**WORK REQUEST**
Below are records; print only the lines from the line containing "Click the bug debug tools icon" to the end, both included, reproduced exactly and without the pictures.

**SOURCE DATA**
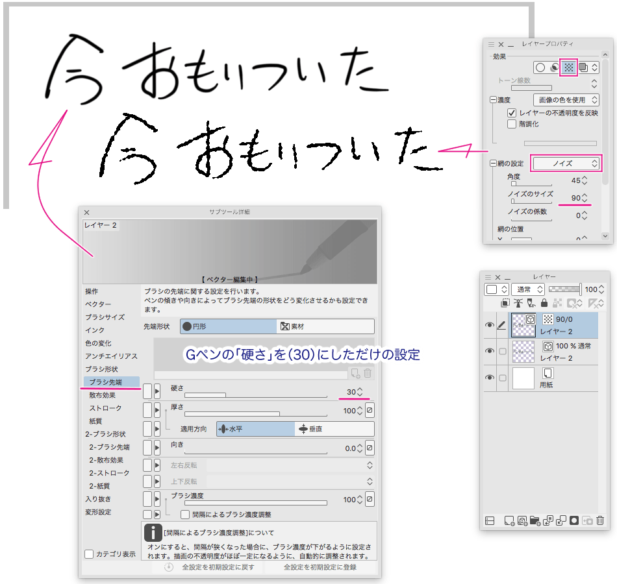Select the Tone effect icon in Layer Property
The height and width of the screenshot is (584, 617).
pyautogui.click(x=568, y=67)
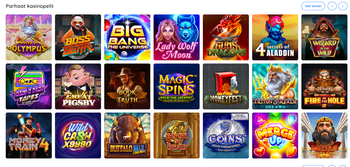
Task: Launch Fire in the Hole game
Action: 324,86
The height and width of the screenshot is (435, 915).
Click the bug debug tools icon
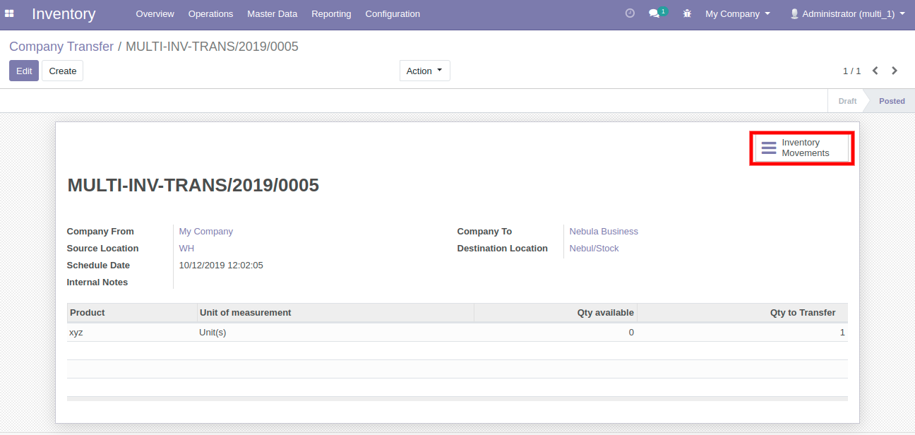coord(687,13)
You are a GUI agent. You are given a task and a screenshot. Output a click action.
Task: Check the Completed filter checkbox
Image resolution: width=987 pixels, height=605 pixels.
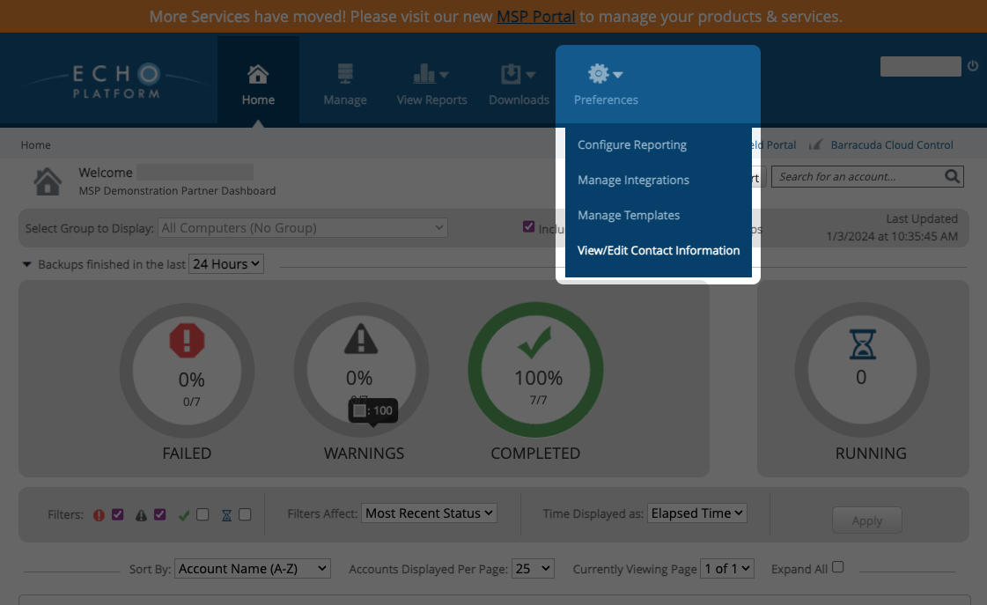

**OUTPUT OF THE TASK**
Click the bug debug tools icon
coord(687,13)
You are a GUI agent. You are given a task and a screenshot. Output a click action.
Task: Check the Completed filter checkbox
Image resolution: width=987 pixels, height=605 pixels.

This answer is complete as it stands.